Saturday 1 July 2017

The case for Andrei Markov and against Alex Radulov

Speaking of faulty logic, I’ve seen a few times now on social media that if we are ready to pay 38-year-old Andrei Markov one or two seasons at $5-6M, then it should be no problem to pay 30-year-old Alex Radulov the same kind of deal over 5 or 6 years, when he’d only be 36 or 37 when it ended.

First, let’s quickly mention that generally, defencemen take longer to mature, but also generally they tend to have longer careers, on average. The average defenceman will retire a little later on than the average forward, maybe because they can substitute anticipation and hockey sense and positioning for their aging legs, whereas an aging forward maybe can’t make up for the loss of explosiveness in his skating and his shot as easily.

Mainly though, the reason it’s okay to offer Andrei one or two years even as he approaches 40 is that he showed last year that he can still play at a relatively high level. Chances that his play drops off a cliff in one or two seasons are relatively low, and if it does, we’re not trapped in a contract we can’t deal with.

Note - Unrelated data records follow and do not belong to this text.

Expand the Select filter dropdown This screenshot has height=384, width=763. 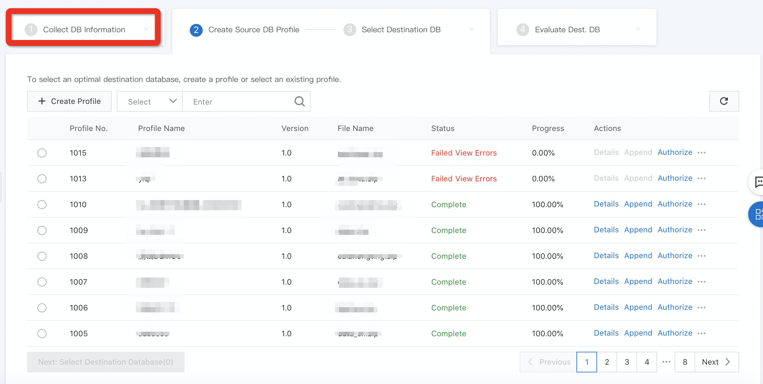pos(150,102)
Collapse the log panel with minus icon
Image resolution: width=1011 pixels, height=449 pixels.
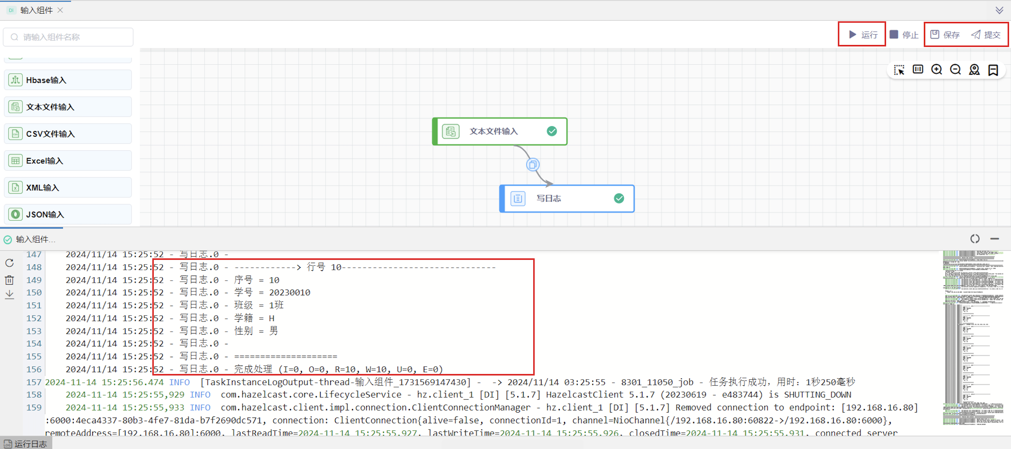[994, 239]
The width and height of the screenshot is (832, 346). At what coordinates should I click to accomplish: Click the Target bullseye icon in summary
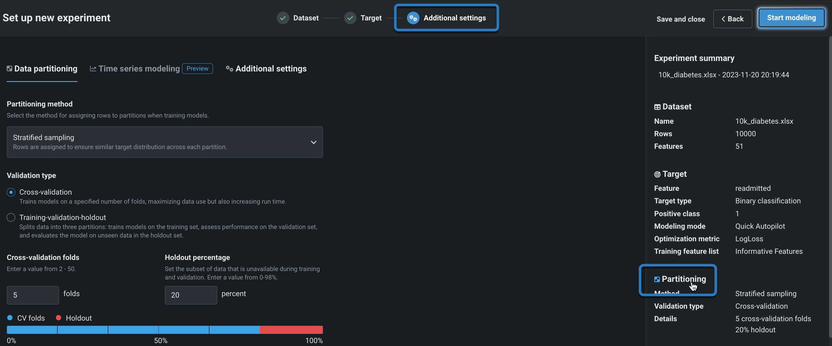coord(657,174)
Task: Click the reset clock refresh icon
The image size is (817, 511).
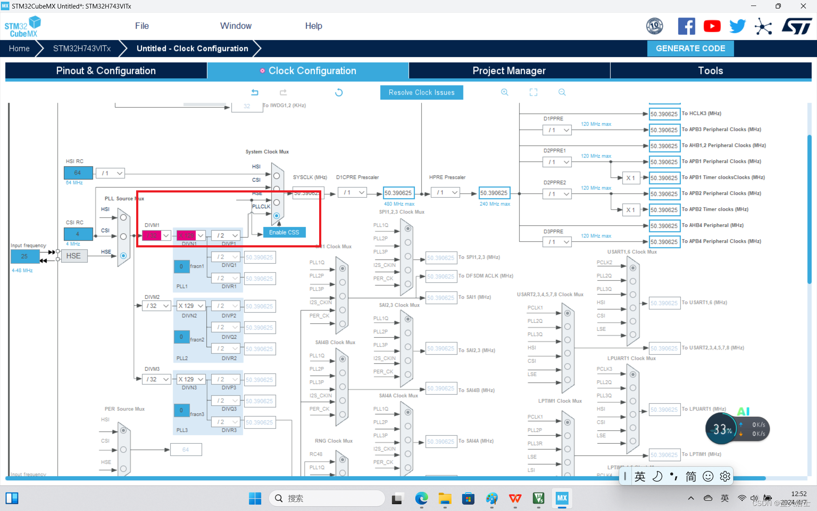Action: point(339,92)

Same with Joe Thornton. Normally, you don’t chase after a nearly fourty-year-old centre, but in his case, he showed the last couple of seasons that he can still be productive. You factor in his knee surgery in there for sure, but there’s a very recent track record on which you can extrapolate production and performance.

For Alex Radulov, who’ll start the season as a 31-year old, we can be reasonably confident about what he’ll deliver on the ice next season, but the picture gets hazier the further along we get. Based upon historical records, the outlook for him, as he gets to 33 or 34, the decline in performance will be significant. A forward’s peak productive years are from 24 to 29 years old. Alex is most probably on the back side of the hill already.

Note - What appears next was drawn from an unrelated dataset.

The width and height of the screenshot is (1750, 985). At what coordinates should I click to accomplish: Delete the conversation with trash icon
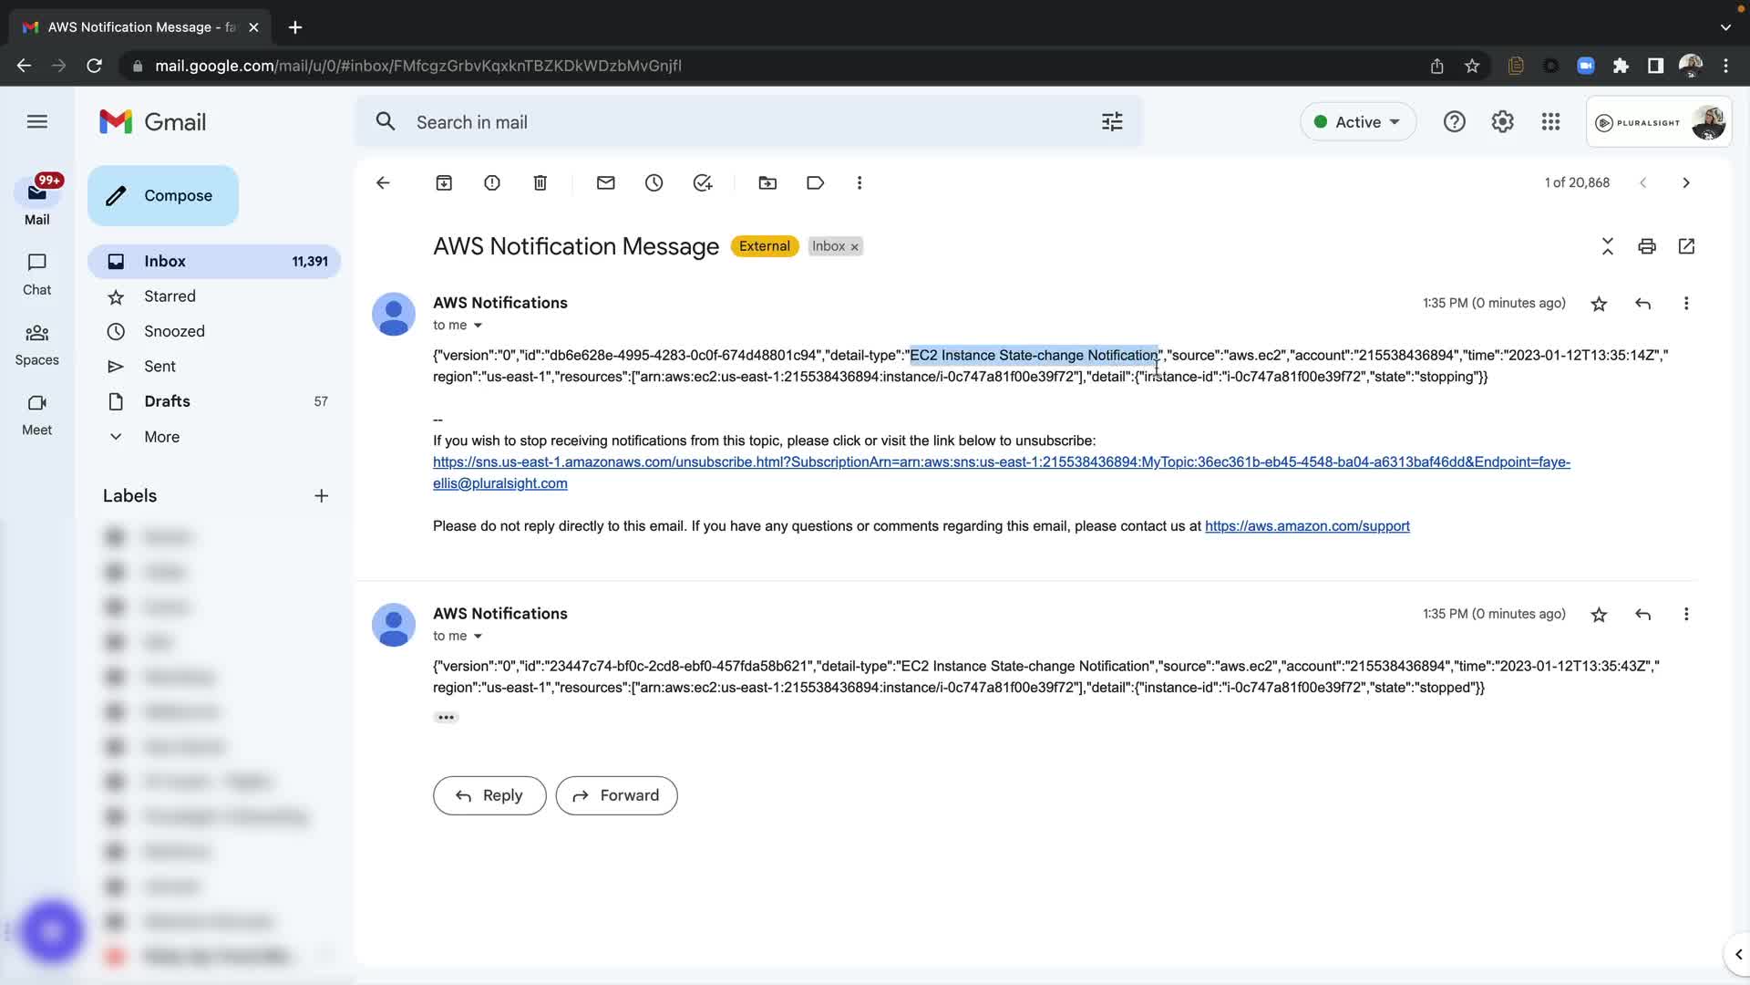tap(540, 183)
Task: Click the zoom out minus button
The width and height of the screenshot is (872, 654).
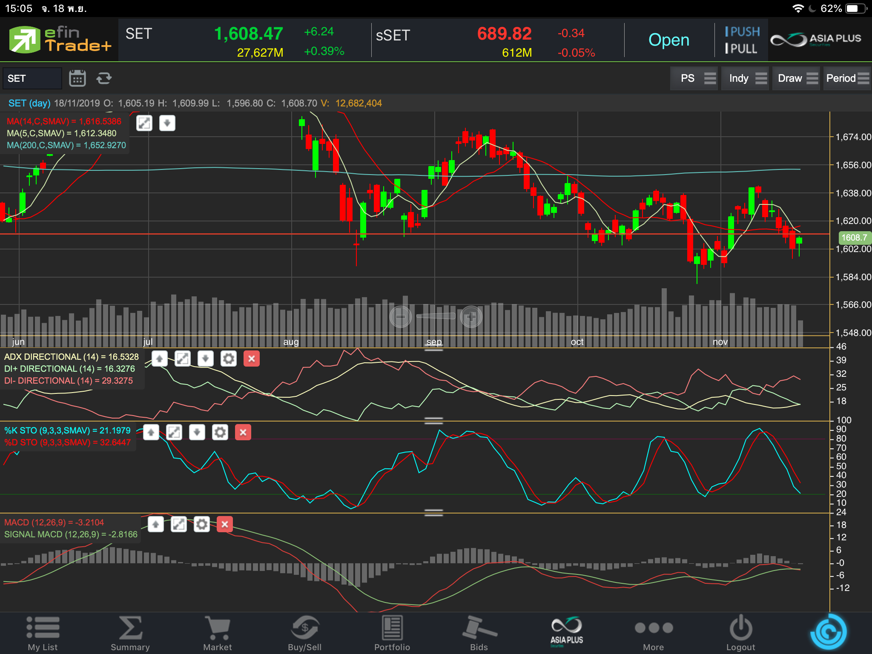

So yeah, as an armchair fantasy NHL GM who’s a scaredy-cat and pathologically averse to risk, I’m fairly confident that we can pay Andrei a season or two at or near his current wage, and it won’t be a catastrophe. I’m fairly sure that Andrei will be very useful over the life of that contract, because I can look at last year and the year before that, and Andrei was still a very good defenceman at an age when most would have retired already.

In my same armchair, I can’t look four or five years in the future and have the same confidence in Alex Radulov’s play. I only have one season as his NHL track record, before that things are jumbled, he’s in the KHL, then the NHL before that, it’s harder to predict. I can’t be that confident that it won’t be an albatross around our necks, like the Loui Eriksson deal, like Alex Semin’s deal in Carolina.

So evaluating Andrei a year or two from now is a fairly simple job, whereas predicting Alex Radulov four years from now is fairly complex, and history shows that the outlook is not favourable. We have to contort ourselves into thinking that “his game isn’t based on speed, so he’ll still be effective”, those kinds of hopeful pronouncements, while the graphs show otherwise.

Comparing Andrei’s putative contract demands with Alex’s is comparing apples to oranges. And personally, reasonably, I prefer apples.